■ Material for the task ■
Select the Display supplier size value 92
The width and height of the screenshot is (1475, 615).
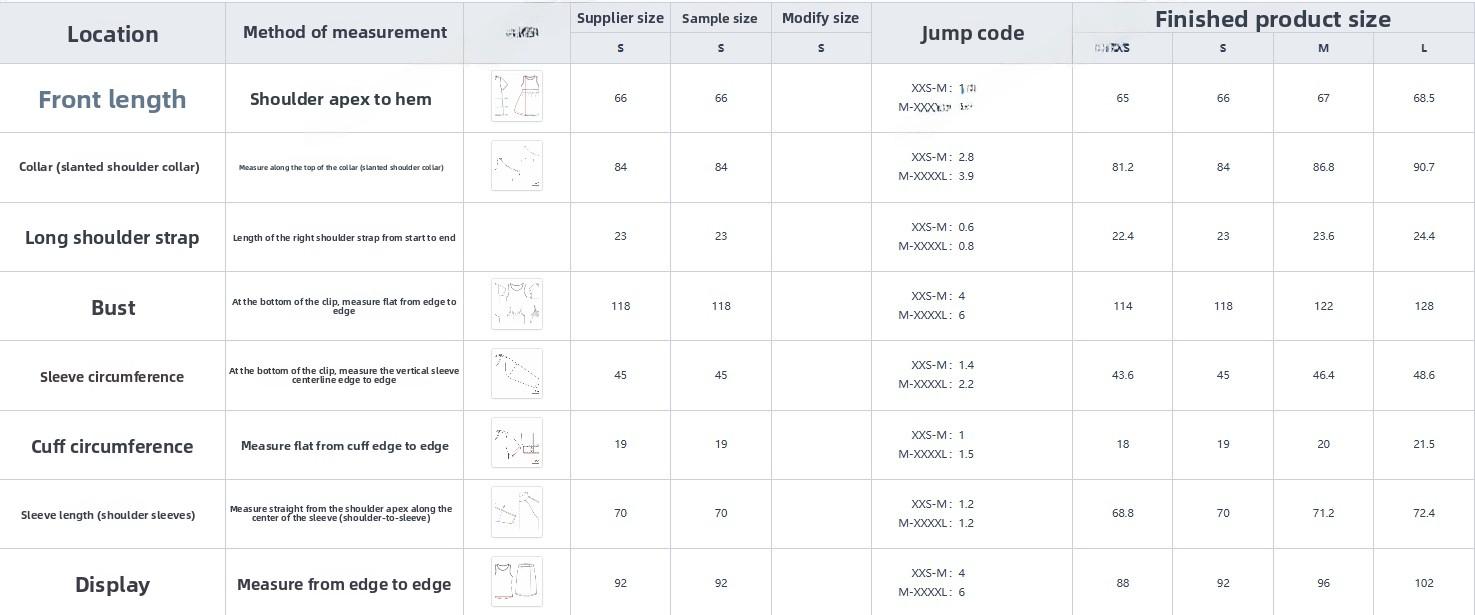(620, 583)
* * *
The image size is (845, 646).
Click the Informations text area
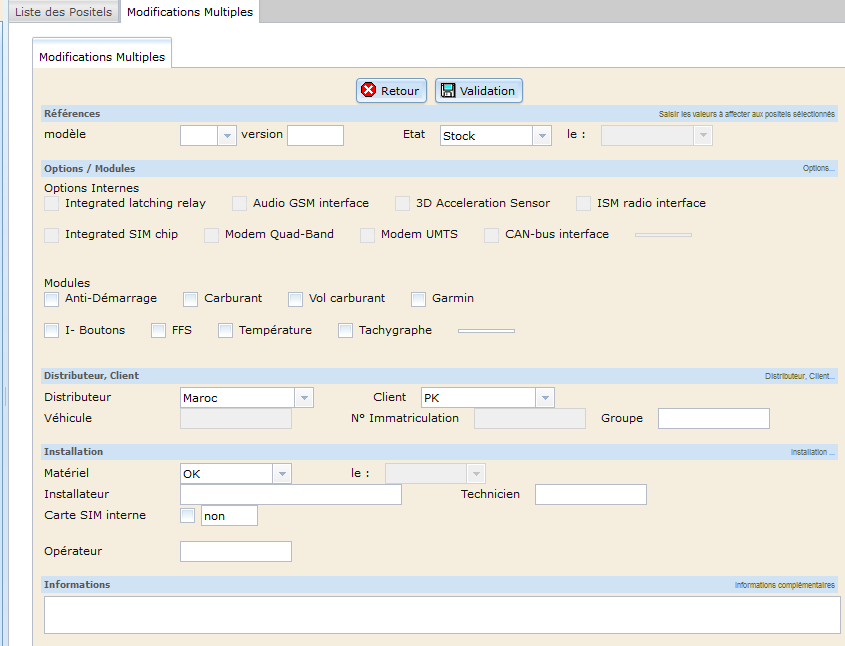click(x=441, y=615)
==
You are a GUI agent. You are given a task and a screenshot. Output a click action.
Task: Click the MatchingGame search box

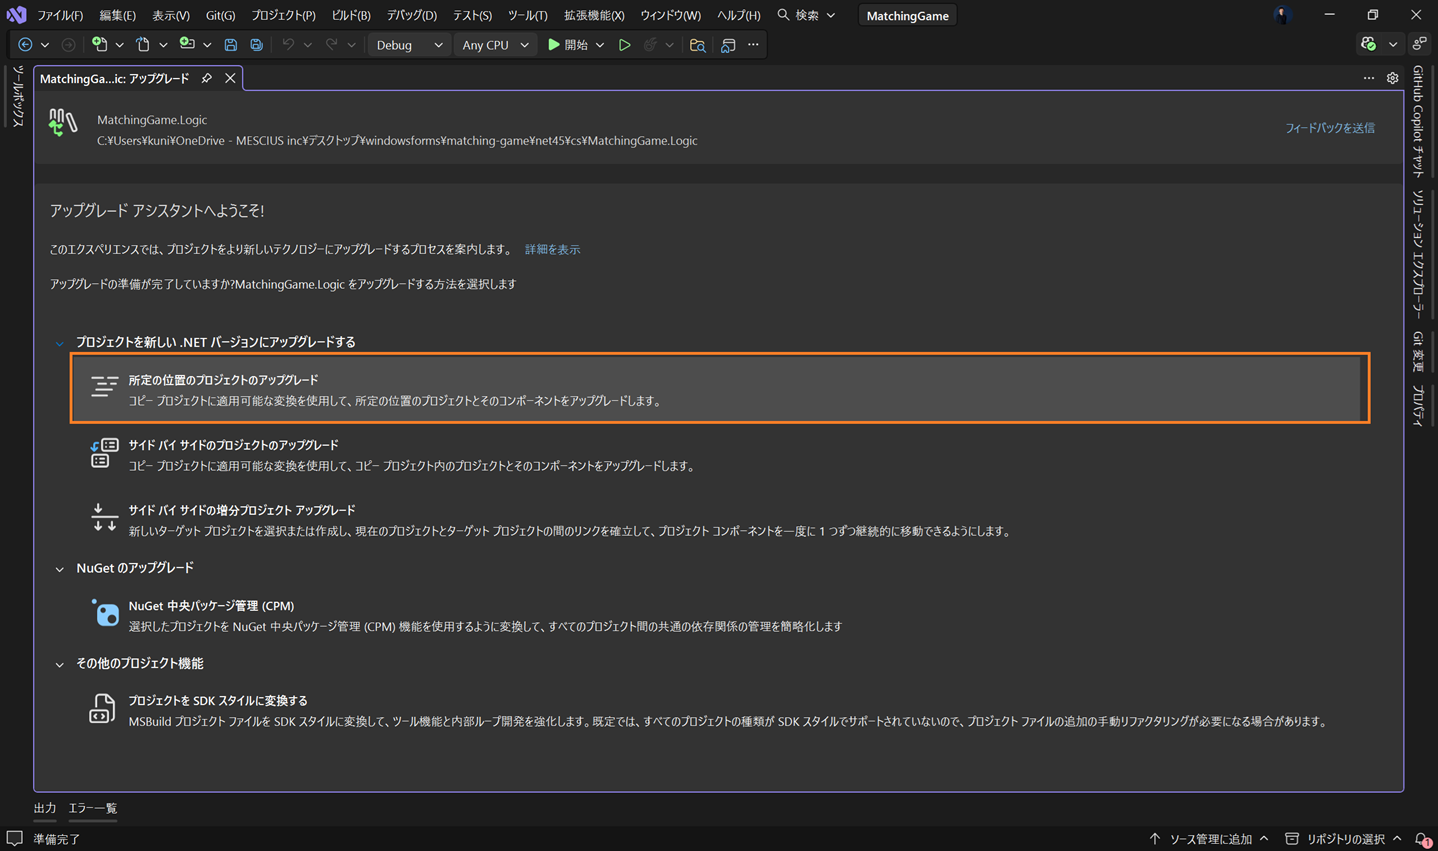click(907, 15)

■ To do ■
Copy the lines of the material between the line holding "You are a GUI" and the line holding "click(907, 15)", inclusive, leaving out the picture.

■ Written solution ■
You are a GUI agent. You are given a task and a screenshot. Output a click action.
Task: Click the MatchingGame search box

click(907, 15)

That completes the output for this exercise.